Final phase Ib data for the oral c-Met inhibitor tepotinib in patients with previously treated advanced hepatocellular carcinoma.

Abstract

e15676 Background: The prognosis for patients (pts) with advanced hepatocellular carcinoma (HCC) after failure of sorafenib is poor, with few systemic therapy options. c-Met is a receptor tyrosine kinase implicated in the progression of HCC. Tepotinib, a highly selective c-Met inhibitor, has shown activity first-line in patients with c-Met+ HCC. We report final results of a phase Ib study of tepotinib in pts with advanced HCC after failure of first-line sorafenib. Methods: Eligible pts were ≥18 years with advanced HCC, Child-Pugh Class A, ECOG PS 0-1, and progression after ≥4 weeks of sorafenib. Tepotinib doses of 300 and 500 mg/day on a 21-day cycle were explored to establish the recommended phase II dose (RP2D) of tepotinib. Secondary objectives included antitumor activity by RECIST v1.1, biochemical response, and safety. Results: Seventeen pts were enrolled: 4 pts received tepotinib 300 mg/day and 13 pts 500 mg/day, confirmed as the RP2D. Fourteen pts experienced treatment-related adverse events (TRAEs), the most frequent being peripheral edema (n = 5, 2 grade 3), lipase increase (2, 1 grade 3), acute kidney injury (2, 1 grade 3), renal impairment (2, 1 grade 3), fatigue (2), nausea (2), asthenia (2).

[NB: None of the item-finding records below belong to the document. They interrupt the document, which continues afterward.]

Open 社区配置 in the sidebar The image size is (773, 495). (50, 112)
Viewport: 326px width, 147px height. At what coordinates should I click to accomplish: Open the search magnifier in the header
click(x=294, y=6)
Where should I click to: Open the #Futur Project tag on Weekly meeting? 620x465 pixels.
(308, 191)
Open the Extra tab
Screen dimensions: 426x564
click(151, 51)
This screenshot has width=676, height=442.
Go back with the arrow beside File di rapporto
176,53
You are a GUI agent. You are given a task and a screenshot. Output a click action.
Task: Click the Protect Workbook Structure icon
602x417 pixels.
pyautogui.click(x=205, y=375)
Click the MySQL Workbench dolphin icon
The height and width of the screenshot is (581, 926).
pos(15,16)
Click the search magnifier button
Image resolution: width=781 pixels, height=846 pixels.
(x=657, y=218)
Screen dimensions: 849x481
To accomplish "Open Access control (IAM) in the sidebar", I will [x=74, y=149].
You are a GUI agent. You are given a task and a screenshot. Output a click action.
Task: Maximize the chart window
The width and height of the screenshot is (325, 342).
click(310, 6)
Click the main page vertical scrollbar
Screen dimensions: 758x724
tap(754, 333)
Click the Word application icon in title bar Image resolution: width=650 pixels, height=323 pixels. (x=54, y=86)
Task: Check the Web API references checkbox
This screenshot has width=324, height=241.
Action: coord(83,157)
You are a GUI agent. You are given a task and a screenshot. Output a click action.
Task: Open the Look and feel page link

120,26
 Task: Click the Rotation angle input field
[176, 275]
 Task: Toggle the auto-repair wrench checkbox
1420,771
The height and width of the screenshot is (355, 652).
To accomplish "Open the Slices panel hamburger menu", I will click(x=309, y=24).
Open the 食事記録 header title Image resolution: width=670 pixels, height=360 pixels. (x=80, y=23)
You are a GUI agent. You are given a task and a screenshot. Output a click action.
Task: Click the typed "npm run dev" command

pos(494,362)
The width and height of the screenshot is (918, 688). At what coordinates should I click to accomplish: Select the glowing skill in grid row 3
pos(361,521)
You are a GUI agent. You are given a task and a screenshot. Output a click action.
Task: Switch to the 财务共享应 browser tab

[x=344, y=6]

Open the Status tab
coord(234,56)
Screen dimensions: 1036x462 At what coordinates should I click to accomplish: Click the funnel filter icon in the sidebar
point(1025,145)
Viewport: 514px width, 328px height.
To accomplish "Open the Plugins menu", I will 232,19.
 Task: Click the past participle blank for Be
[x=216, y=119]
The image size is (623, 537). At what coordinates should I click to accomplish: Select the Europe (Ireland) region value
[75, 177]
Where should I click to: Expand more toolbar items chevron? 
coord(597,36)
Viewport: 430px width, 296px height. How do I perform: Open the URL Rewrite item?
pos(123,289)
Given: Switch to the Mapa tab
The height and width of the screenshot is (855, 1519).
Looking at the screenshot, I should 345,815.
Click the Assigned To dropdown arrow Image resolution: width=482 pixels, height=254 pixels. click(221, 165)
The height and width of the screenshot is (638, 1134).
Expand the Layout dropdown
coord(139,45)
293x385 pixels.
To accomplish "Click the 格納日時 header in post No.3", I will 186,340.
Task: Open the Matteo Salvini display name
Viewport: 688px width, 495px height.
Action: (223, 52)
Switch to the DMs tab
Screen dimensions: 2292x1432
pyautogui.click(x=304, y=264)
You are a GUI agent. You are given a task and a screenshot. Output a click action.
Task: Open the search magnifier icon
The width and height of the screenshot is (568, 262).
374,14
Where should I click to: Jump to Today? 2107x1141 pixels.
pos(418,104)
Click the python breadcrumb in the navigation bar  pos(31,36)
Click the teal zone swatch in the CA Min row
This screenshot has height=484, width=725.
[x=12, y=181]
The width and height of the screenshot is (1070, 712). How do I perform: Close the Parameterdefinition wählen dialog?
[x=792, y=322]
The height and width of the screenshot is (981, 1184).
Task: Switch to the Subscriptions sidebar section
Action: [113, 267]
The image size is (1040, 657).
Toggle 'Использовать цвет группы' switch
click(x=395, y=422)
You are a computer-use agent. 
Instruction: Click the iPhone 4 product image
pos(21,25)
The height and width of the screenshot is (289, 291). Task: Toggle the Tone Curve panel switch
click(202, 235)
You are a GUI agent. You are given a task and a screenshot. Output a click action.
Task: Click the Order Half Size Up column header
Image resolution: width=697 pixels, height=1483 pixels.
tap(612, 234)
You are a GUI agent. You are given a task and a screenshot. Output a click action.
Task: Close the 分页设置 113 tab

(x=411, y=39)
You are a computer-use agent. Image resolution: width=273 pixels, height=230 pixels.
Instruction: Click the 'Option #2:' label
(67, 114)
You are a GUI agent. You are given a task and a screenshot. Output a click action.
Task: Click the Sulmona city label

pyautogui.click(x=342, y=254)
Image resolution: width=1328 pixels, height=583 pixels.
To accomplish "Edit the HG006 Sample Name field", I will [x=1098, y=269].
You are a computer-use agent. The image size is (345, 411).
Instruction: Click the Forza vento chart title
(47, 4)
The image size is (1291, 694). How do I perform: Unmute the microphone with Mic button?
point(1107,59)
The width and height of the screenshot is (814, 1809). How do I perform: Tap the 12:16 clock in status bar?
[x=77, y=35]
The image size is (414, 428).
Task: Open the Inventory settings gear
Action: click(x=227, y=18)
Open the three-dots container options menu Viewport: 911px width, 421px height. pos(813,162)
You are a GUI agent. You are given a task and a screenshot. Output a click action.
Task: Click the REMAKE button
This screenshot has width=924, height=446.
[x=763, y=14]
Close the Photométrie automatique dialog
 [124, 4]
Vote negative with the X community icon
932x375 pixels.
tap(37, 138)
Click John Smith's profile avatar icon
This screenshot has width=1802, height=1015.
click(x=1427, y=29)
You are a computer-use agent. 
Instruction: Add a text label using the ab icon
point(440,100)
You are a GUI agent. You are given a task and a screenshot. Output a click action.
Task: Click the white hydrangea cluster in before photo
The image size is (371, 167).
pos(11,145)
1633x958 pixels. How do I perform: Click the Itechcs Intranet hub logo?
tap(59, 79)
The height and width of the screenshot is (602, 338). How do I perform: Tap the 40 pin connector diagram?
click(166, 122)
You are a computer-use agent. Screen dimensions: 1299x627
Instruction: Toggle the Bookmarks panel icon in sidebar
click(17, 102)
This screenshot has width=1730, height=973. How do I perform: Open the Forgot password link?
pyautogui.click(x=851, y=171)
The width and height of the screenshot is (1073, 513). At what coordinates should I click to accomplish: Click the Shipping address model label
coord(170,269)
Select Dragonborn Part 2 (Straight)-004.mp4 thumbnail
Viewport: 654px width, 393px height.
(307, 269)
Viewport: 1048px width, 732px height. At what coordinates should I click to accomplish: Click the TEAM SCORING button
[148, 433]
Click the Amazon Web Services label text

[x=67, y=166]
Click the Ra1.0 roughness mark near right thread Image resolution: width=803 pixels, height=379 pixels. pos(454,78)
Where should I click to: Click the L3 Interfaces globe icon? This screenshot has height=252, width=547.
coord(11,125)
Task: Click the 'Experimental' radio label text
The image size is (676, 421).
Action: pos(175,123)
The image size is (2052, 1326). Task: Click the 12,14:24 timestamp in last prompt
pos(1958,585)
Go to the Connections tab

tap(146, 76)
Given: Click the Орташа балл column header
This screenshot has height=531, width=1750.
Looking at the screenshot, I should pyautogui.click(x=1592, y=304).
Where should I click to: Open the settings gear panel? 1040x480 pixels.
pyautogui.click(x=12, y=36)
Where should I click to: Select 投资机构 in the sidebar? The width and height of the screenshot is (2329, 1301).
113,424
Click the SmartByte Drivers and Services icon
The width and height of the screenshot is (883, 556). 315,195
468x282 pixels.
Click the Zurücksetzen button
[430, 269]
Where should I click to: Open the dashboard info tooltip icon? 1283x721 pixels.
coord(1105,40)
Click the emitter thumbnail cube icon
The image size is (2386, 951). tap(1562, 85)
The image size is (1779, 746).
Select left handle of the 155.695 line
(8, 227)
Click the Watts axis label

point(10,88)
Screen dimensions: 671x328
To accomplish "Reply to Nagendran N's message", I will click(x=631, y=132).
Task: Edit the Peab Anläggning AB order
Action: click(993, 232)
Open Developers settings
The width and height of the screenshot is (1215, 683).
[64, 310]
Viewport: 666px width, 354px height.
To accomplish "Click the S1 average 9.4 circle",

One pt with peripheral edema permanently discontinued treatment. No grade ≥4 TRAEs and no dose-limiting toxicities (DLTs) were reported. The best overall response was partial response (PR) in 2 pts and stable disease (SD) in 4 pts. The duration of the PRs was 57 and 91 weeks. In the first of these pts, tumor size decreased by 55% and serum alfa-fetoprotein (AFP) levels had decreased from 15,923 μg/L at baseline to < 3,000 μg/L by day 15 of cycle 2 and remained at this level until progression. In the second pt, tumor size decreased by > 60% from baseline. No consistent change in AFP was seen in pts with SD. Median overall survival was 7.2 months (range 0.7–22.9 months). Conclusions: The RP2D of tepotinib as second-line therapy for pts with advanced HCC who progress after sorafenib treatment is 500 mg/day. Tepotinib was well tolerated at this dose and showed signs of activity. The ongoing phase II part of this trial is investigating the efficacy and safety of tepotinib 500 mg/day in pts with c-Met+ HCC. Clinical trial information: NCT02115373.